- [Aim of the task]: Only those lines in the data below from the line containing "Click the 築年数 section heading" through the line containing "You are a computer-use", both included, should be restated word for word.

- [Given records]:
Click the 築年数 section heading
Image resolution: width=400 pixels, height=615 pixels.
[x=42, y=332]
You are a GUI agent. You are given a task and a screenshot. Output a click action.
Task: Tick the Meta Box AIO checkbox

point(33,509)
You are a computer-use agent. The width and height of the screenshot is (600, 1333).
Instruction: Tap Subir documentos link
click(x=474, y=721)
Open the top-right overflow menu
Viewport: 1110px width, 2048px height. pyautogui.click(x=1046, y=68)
...
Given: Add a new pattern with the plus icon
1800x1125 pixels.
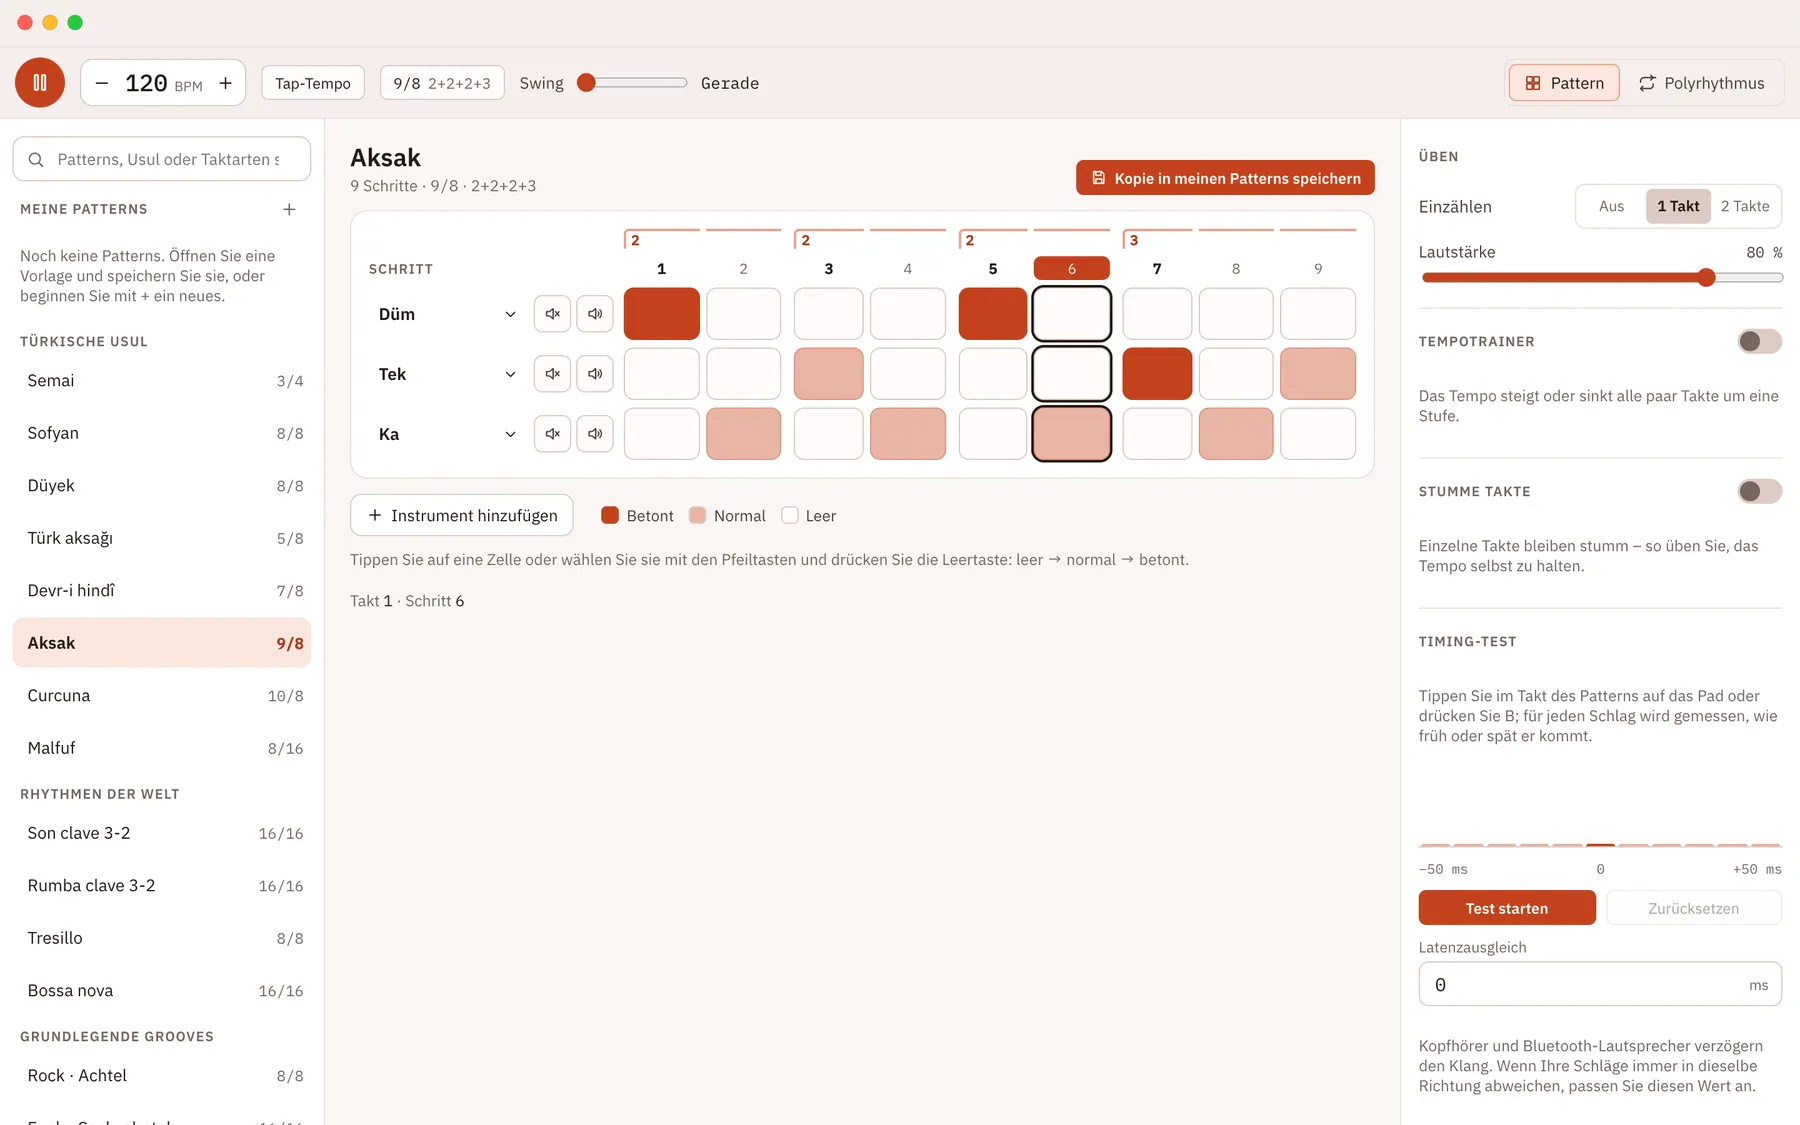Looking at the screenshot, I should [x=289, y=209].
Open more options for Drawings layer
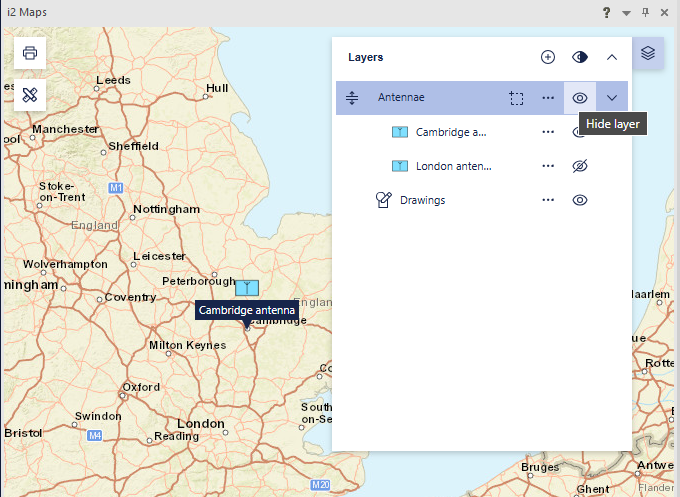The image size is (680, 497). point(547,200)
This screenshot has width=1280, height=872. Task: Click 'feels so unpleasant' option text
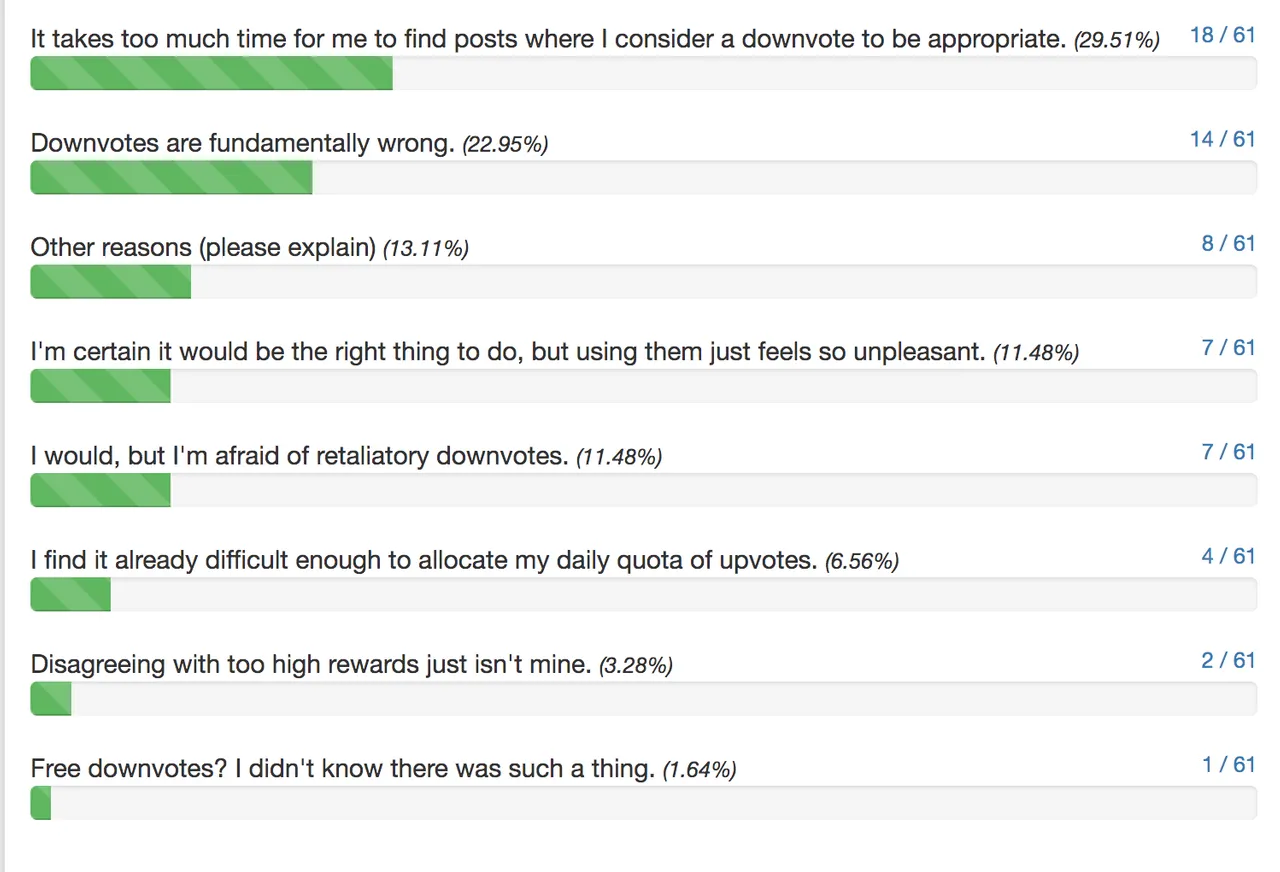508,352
---
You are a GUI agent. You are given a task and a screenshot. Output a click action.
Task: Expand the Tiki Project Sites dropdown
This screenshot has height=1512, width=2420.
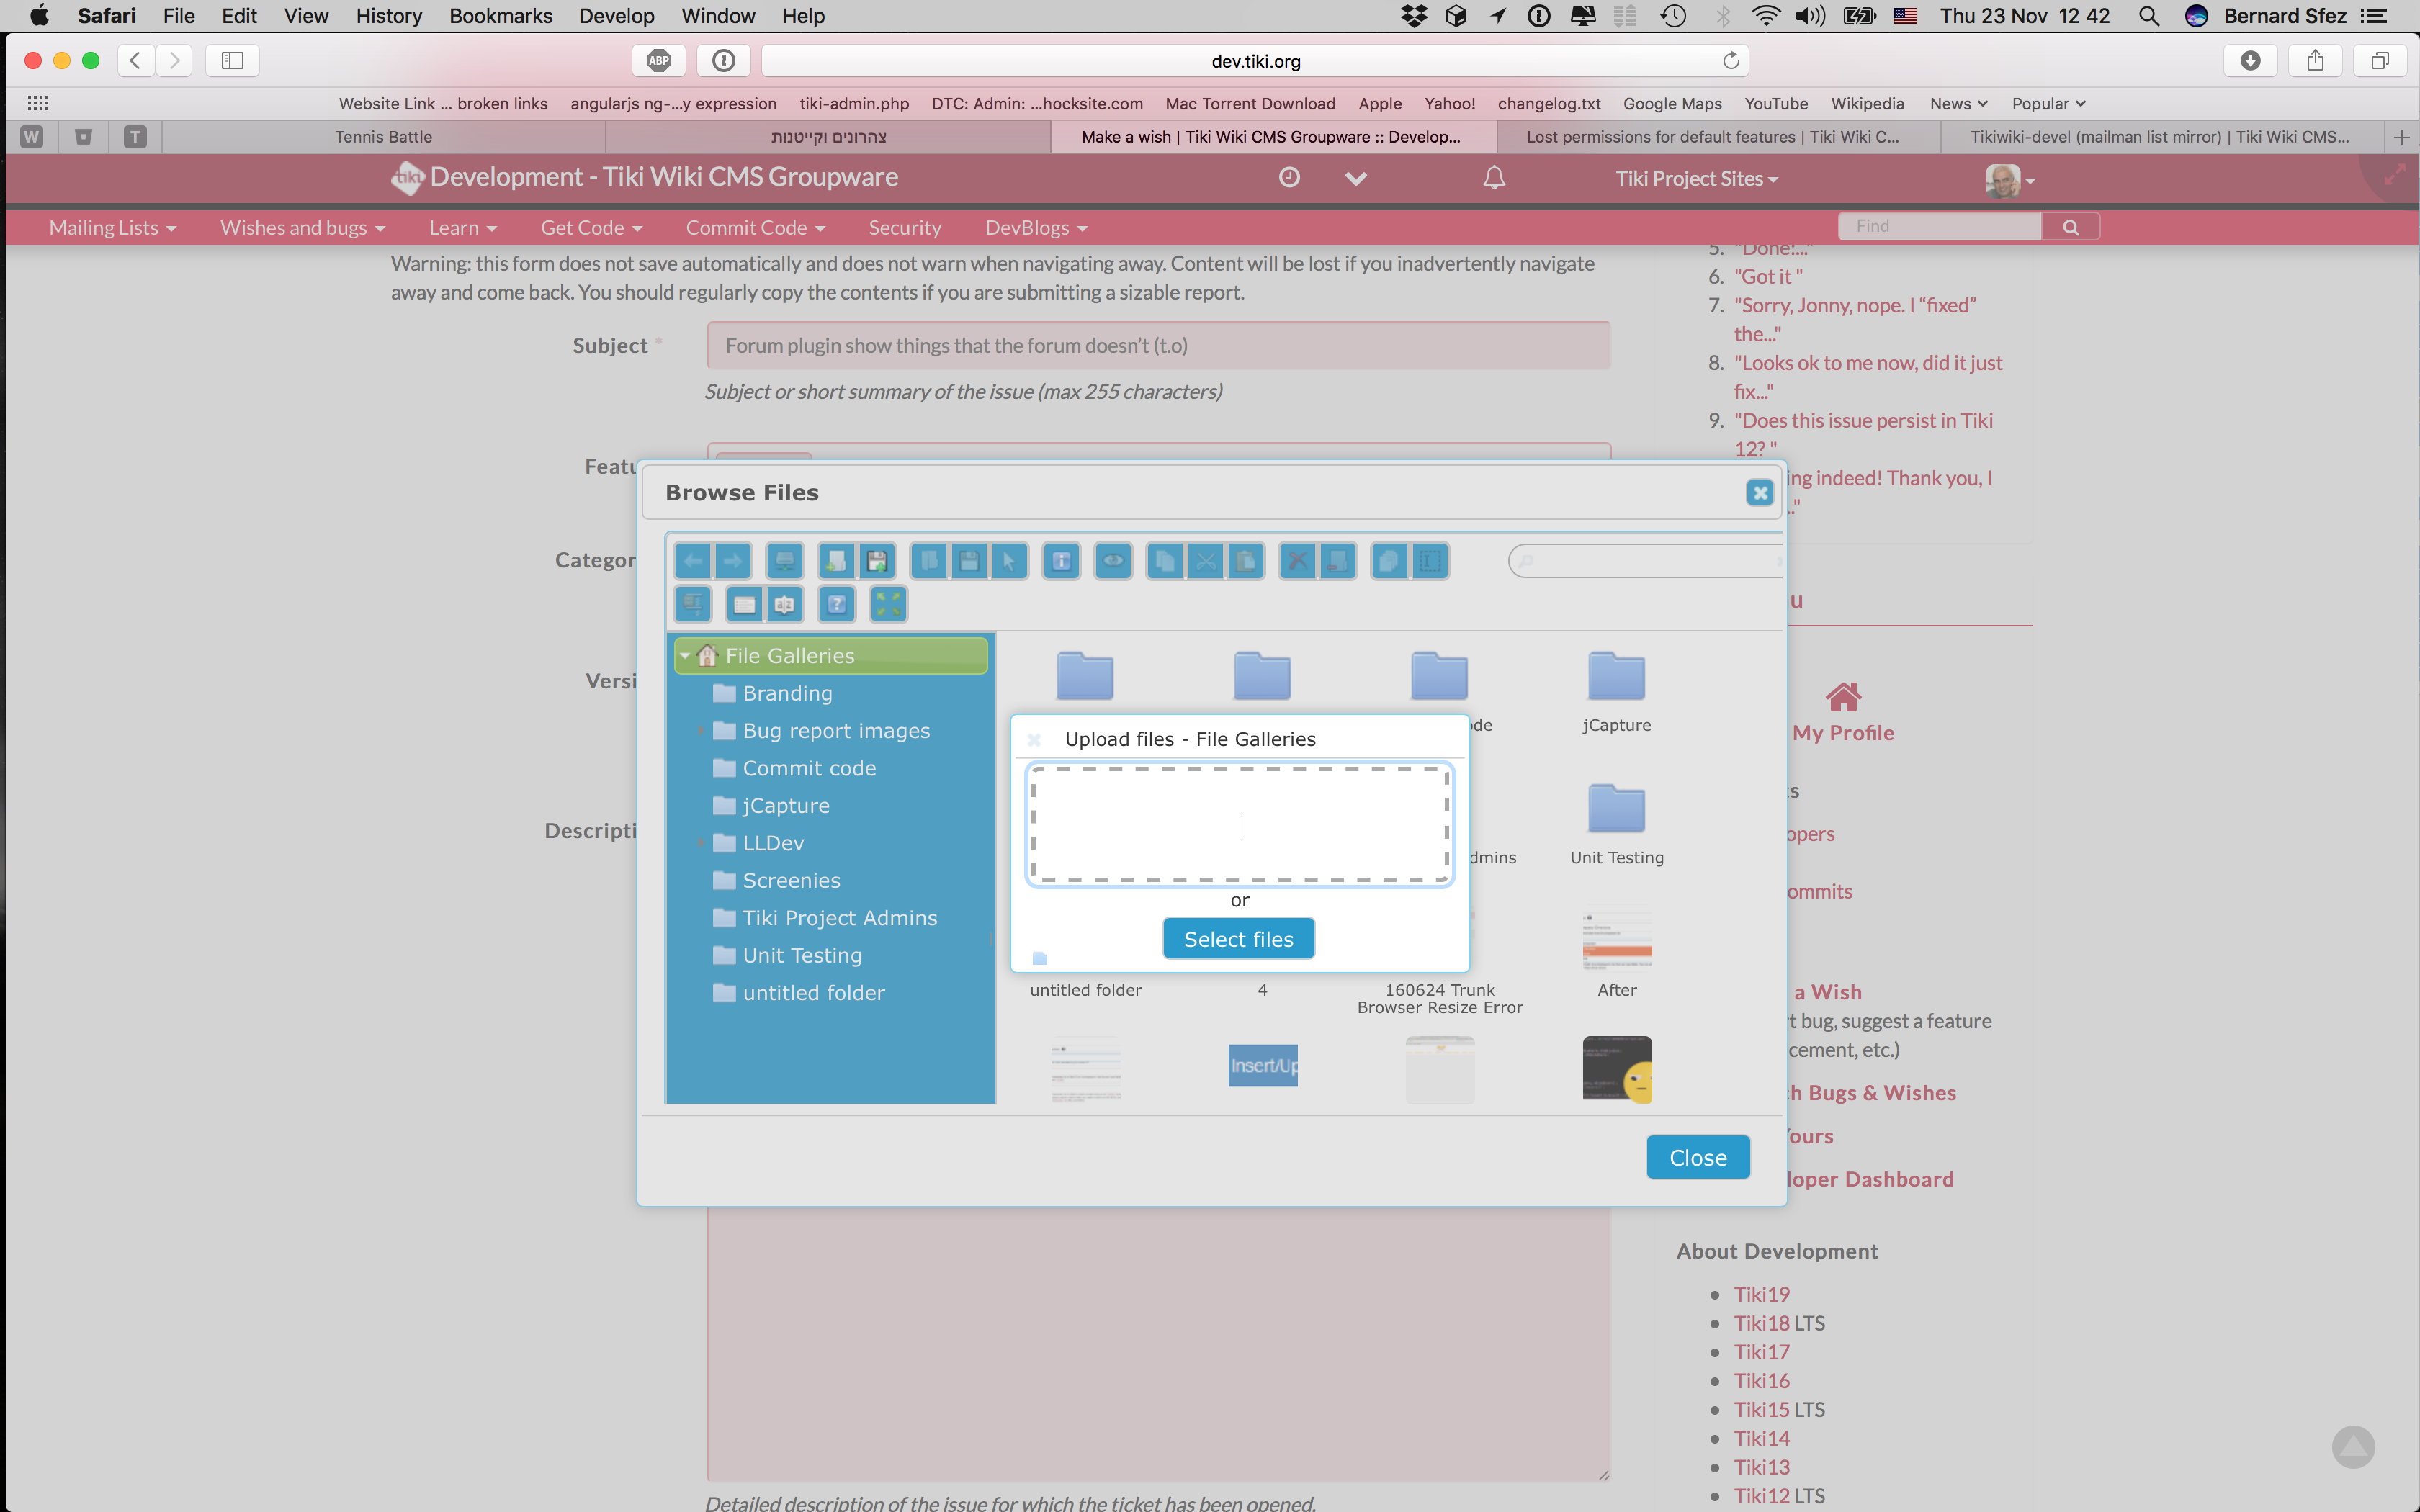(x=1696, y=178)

- [Completed task]:
Click the 築年数 section heading
Image resolution: width=400 pixels, height=615 pixels.
[x=42, y=332]
You are a GUI agent. You are given a task and a screenshot. Output a click action.
Task: Tick the Meta Box AIO checkbox

point(33,509)
You are a computer-use agent. The width and height of the screenshot is (600, 1333).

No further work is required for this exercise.